**What is needed:**
Switch every "Instruction" to "Directive" in the records, starting at their first line and ending at the line that contains "Action: (x=601, y=175)". Reproduce only those lines, leaving everything else in them untouched.
──────── Records shown
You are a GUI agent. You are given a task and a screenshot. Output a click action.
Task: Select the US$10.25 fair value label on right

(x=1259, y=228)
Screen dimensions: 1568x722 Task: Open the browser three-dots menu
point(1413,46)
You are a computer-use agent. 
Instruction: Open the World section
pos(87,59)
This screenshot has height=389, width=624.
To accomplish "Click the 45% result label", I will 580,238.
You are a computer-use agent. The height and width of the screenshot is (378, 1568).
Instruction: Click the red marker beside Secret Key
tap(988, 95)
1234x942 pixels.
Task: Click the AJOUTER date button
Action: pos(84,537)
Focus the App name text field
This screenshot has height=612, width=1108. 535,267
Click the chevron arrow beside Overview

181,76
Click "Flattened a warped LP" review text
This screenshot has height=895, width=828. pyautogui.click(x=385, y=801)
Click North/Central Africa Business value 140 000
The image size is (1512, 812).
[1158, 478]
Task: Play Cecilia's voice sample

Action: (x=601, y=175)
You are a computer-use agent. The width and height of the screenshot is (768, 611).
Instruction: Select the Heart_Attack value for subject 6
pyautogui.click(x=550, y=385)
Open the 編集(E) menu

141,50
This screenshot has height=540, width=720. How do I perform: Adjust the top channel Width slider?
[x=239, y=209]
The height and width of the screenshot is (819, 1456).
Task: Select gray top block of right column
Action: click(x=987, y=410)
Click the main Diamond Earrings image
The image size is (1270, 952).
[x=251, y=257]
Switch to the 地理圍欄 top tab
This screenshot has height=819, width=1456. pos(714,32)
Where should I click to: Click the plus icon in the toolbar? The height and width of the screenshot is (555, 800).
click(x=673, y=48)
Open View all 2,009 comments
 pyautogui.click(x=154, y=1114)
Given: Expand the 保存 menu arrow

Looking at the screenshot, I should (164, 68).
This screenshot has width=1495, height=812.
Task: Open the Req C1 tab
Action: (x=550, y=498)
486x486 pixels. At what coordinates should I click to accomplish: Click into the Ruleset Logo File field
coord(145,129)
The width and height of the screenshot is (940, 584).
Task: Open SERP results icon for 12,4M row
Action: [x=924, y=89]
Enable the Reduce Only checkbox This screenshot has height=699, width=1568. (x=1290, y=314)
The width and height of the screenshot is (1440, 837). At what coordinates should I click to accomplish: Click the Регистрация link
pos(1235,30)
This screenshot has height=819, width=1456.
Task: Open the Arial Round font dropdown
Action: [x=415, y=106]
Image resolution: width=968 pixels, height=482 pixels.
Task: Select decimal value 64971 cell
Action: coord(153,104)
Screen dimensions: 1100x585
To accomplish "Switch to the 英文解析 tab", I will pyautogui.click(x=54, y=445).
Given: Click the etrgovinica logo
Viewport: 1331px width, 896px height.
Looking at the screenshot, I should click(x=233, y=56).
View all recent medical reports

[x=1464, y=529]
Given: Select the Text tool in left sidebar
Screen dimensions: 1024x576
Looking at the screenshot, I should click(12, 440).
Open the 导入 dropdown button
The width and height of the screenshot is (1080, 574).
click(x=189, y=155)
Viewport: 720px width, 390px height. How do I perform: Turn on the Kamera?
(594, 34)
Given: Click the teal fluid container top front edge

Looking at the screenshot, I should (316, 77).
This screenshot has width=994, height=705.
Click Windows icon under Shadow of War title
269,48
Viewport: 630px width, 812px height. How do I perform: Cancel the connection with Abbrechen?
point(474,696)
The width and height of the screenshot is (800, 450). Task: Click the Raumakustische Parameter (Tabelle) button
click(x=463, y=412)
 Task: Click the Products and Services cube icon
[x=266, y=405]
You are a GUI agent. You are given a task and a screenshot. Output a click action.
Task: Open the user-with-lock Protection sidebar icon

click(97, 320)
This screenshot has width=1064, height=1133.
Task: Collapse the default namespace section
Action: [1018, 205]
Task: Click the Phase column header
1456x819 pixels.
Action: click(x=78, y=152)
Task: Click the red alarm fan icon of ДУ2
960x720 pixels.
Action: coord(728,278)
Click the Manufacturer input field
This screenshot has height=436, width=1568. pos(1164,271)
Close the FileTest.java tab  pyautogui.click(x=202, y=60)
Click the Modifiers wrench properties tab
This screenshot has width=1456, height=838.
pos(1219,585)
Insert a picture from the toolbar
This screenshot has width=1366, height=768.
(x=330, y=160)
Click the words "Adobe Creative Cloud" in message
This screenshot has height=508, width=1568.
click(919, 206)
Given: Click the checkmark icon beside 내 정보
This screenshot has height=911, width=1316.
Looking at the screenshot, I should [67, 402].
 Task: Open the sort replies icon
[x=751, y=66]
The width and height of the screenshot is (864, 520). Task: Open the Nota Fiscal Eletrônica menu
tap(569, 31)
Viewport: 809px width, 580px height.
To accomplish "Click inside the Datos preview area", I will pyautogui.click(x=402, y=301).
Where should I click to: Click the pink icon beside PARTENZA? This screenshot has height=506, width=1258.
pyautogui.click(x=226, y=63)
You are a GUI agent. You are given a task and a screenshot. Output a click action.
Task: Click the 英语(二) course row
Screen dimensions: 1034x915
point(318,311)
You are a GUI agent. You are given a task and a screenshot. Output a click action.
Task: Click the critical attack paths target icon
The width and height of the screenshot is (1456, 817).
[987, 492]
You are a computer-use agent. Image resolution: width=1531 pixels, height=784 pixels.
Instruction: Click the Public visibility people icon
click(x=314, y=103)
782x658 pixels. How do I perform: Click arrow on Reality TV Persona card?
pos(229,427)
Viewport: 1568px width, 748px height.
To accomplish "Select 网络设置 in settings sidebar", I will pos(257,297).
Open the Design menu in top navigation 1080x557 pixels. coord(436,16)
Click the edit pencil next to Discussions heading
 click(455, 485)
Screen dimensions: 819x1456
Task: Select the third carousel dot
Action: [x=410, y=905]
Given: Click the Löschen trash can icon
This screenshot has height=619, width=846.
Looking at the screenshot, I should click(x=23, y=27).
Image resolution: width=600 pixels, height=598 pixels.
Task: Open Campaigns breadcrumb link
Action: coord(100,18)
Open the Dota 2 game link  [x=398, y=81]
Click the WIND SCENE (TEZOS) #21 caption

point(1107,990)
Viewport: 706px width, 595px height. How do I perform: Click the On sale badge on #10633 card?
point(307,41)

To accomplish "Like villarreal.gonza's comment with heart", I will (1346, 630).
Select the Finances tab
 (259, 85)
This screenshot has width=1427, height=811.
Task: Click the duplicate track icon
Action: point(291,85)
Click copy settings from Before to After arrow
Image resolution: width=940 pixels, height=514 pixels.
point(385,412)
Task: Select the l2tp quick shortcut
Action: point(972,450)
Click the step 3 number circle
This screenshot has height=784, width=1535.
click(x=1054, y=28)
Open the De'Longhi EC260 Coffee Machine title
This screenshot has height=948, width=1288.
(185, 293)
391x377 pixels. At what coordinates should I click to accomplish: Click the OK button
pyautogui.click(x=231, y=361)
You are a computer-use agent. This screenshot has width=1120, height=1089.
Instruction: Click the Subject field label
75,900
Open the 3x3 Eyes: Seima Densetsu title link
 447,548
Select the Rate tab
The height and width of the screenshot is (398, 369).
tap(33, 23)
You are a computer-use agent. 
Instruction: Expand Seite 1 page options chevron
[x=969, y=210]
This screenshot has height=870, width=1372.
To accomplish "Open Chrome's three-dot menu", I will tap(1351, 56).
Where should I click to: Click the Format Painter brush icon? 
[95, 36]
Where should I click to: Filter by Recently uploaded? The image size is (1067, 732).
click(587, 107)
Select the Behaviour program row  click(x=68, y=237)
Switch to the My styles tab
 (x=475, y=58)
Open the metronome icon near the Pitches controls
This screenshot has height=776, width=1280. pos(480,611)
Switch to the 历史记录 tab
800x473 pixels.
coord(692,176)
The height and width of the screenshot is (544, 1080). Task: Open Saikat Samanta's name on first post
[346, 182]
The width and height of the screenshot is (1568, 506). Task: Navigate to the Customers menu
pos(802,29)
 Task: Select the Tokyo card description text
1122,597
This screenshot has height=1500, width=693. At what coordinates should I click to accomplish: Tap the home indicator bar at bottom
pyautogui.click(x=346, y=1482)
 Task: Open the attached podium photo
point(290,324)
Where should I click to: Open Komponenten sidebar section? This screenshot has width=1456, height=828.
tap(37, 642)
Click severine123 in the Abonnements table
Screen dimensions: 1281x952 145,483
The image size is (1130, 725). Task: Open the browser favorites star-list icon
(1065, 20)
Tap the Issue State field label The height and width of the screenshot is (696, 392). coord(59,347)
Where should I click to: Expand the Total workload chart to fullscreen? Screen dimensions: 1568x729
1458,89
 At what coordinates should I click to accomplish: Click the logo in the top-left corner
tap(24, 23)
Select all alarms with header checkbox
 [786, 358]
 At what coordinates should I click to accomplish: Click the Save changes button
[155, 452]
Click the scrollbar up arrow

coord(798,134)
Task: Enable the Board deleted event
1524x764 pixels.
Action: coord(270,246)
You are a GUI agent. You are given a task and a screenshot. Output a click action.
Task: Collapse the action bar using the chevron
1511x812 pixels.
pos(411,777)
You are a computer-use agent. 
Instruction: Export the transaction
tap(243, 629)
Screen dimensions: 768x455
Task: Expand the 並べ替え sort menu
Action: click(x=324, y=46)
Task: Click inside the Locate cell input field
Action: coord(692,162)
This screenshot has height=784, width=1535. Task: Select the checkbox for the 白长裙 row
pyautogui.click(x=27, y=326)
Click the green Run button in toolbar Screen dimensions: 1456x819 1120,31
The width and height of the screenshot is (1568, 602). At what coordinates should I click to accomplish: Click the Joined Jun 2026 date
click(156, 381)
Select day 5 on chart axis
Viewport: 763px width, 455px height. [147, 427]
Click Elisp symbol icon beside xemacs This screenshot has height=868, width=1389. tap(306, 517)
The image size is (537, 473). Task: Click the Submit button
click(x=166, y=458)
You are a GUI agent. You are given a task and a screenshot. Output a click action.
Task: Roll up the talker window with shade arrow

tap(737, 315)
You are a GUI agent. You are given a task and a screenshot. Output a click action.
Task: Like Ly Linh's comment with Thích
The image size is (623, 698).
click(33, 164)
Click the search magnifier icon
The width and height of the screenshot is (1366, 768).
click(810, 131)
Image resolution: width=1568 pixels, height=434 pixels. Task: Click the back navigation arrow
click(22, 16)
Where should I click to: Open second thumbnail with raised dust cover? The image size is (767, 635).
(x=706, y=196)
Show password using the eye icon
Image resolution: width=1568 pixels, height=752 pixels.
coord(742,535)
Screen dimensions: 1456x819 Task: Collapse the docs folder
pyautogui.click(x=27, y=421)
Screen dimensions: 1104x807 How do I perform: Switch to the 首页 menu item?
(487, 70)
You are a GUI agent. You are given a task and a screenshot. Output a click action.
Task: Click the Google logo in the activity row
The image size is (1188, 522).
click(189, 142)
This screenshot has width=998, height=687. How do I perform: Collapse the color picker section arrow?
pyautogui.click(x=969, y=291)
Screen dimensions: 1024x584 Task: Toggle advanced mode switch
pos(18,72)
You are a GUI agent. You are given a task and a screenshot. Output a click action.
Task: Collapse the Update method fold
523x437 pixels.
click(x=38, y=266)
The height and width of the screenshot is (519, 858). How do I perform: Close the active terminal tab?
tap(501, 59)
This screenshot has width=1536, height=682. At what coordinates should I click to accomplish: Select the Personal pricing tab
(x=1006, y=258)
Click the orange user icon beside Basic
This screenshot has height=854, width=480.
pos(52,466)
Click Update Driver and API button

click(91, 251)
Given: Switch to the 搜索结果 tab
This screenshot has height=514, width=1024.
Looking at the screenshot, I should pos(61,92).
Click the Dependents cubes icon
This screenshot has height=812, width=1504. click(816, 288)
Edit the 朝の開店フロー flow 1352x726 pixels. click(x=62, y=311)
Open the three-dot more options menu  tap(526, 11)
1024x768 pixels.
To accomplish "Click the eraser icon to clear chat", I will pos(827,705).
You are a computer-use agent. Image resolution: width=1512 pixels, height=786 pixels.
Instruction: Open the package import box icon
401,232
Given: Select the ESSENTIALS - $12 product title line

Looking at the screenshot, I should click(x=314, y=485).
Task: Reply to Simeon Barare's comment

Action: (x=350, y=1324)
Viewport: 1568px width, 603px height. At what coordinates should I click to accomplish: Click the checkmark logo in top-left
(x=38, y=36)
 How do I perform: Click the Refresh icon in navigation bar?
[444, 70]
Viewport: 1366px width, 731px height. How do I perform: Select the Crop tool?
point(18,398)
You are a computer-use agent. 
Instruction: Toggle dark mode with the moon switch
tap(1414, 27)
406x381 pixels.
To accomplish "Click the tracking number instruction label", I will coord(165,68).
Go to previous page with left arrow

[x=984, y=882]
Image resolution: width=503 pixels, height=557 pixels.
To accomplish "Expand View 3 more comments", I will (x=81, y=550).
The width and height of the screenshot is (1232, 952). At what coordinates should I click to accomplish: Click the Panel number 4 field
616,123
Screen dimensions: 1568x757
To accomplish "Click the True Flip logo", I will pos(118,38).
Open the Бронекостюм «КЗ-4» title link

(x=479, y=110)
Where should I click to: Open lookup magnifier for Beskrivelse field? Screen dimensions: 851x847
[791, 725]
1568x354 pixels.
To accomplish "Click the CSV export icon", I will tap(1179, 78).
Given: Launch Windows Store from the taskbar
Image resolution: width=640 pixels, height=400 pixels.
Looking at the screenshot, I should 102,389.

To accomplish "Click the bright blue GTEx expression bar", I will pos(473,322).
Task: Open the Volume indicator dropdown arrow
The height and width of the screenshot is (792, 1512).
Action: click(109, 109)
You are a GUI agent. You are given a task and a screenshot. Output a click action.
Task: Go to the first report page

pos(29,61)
────────────────
**Exercise solution:**
You are a GUI agent. You are given a task and a screenshot. Output a click action.
Task: Select the US$10.25 fair value label on right

(x=1259, y=228)
Screen dimensions: 1568x722 Task: Open the browser three-dots menu
point(1413,46)
You are a computer-use agent. 
Directive: Open the World section
pos(87,59)
This screenshot has height=389, width=624.
To accomplish "Click the 45% result label", I will 580,238.
You are a computer-use agent. The height and width of the screenshot is (378, 1568).
Directive: Click the red marker beside Secret Key
tap(988, 95)
1234x942 pixels.
Task: Click the AJOUTER date button
Action: pos(84,537)
Focus the App name text field
This screenshot has height=612, width=1108. 535,267
Click the chevron arrow beside Overview

181,76
Click "Flattened a warped LP" review text
This screenshot has height=895, width=828. pyautogui.click(x=385, y=801)
Click North/Central Africa Business value 140 000
The image size is (1512, 812).
[1158, 478]
Task: Play Cecilia's voice sample

Action: (x=601, y=175)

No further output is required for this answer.